Tensile cyclic testing of silk films was also performed to obtain hysteresis behavior. BMF films did not exhibit much of energy loss between first and last cycle (Figure 2.3E); however, strain hardening and energy gain was observed for AAF films until fifth cycle followed by plateau for last five cycles (Figure 2.3F).

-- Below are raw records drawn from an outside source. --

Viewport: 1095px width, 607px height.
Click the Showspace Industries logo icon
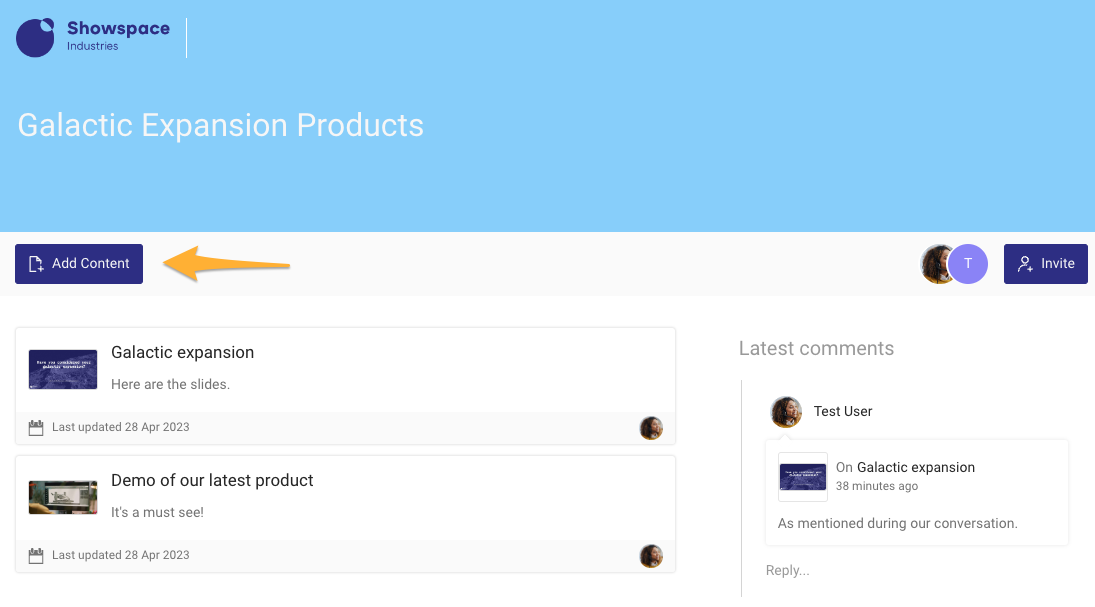pyautogui.click(x=36, y=38)
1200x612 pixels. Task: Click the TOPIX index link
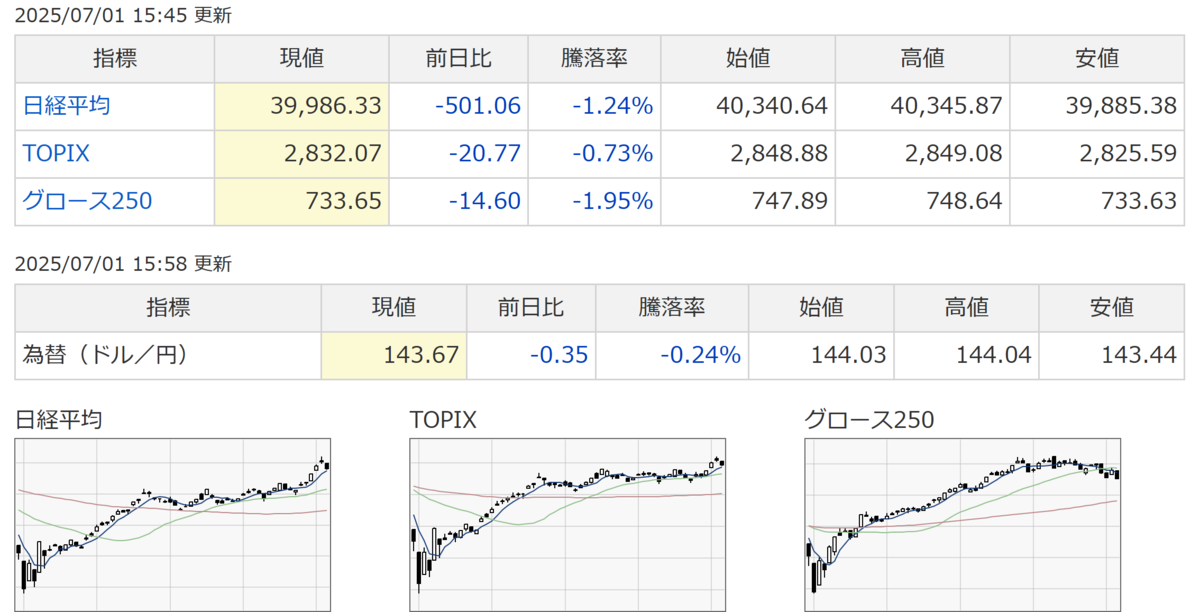pyautogui.click(x=55, y=153)
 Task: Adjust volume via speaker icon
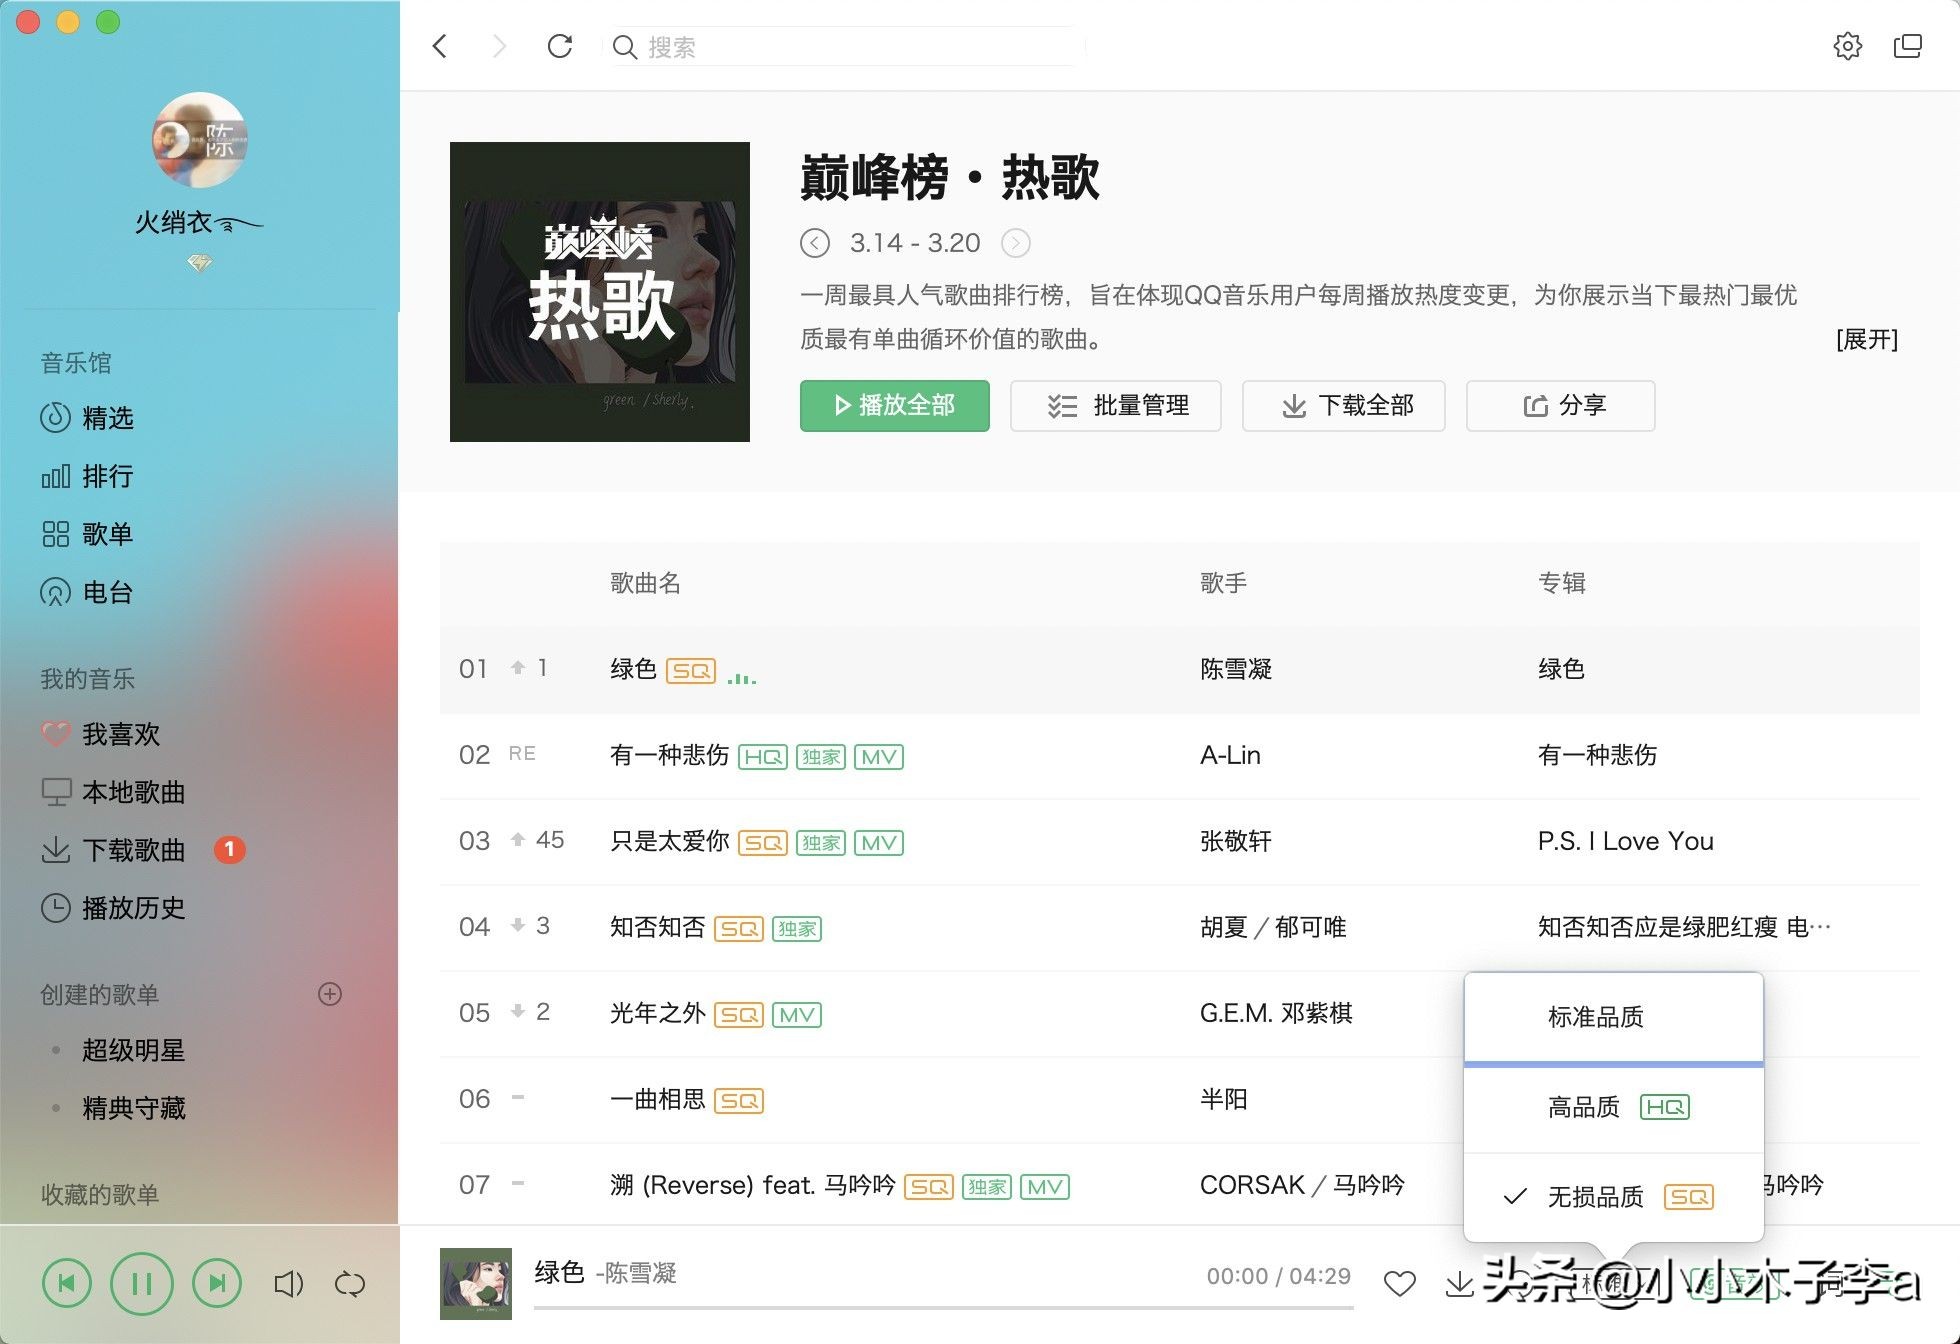[x=289, y=1283]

Figure 2.3. Mechanical properties of silk films. (A) Representative stress-strain curves showing the slope of BM and AA flat hydrated films. (B) Modulus of silk films calculated from stress-strain curve slope. (C) Comparison of stress at failure values for both silk films. (D) Comparison of strain at failure values for both silk films. (E) Representative tensile cyclic analysis of BM silk films. (F) Representative tensile cyclic analysis of AA silk films. (##p<0.01, n.s.=not significant)

Figure 2.4. Representative load-displacement curves of hydrated silk films.

Chemical structure analysis was further performed to investigate the secondary structure composition of silk films (Figure 2.5A). Silk fibroin solution (AAS and BMS) and water vapor annealed films (AAF and BMF) were subjected for this analysis. All specimen showed characteristic peaks in amide-I (1610-1660 cm^-1), amide-II (1510-1560 cm^-1) and amide-III (1210- 1260 cm^-1) regions [247]. On comparing the samples before (AAS, BMS) and after (AAF, BMF) water vapor annealing, a blue shift was observed in amide-I region. Alternatively, amide-II and amide-III regions demonstrated a red shift, a characteristic of β-sheet transition after water vapor annealing, making silk films water stable [247]. In order to quantify the secondary structure composition in silk solution and water stable silk films, we de-convoluted the amide-I region between 1600-1700 cm^-1 region (Figure 2.5B). The percentage of secondary structures after water vapor annealing is summarized in Table 2.3. The blue shift noticeable in the amide-I spectra of water annealed films meant an increase anti-parallel β-sheet and cumulative β-sheet content was much higher than in fibroin solution indicating water stability of films consistent with previous reports. The higher percentage of β-sheet in non-mulberry silk is attributed to the poly-alanine present in AA.

Table 2.3. Effect of water vapor annealing on silk secondary structure composition.

Secondary structures Percentage (%)

BMS AAS BMF AAF

β-sheets 44.7 58.1 29 33.2

α-helices 7.7 23.1 - 1.7

Loops 36.2 5.9 16.3 -

Antiparallel β-sheets - 1.7 34.9 61.9

Disordered structures 11.3 11.2 19.8 3.2

Figure 2.5. Fourier transform infrared (FTIR) spectra of silk films. (A) Spectrographs showing peak shifts in amide-I, II and III peaks before and after β-sheet induction: BM solution (BMS). AA solution (AAS), films after β-sheet induction (BM film (BMF), AA film (AAF)). (B) Deconvolution of amide-I peaks to determine secondary structure through second order derivative of amide-I spectra for i) BMS, ii) AAS, iii) BMF and iv) AAF.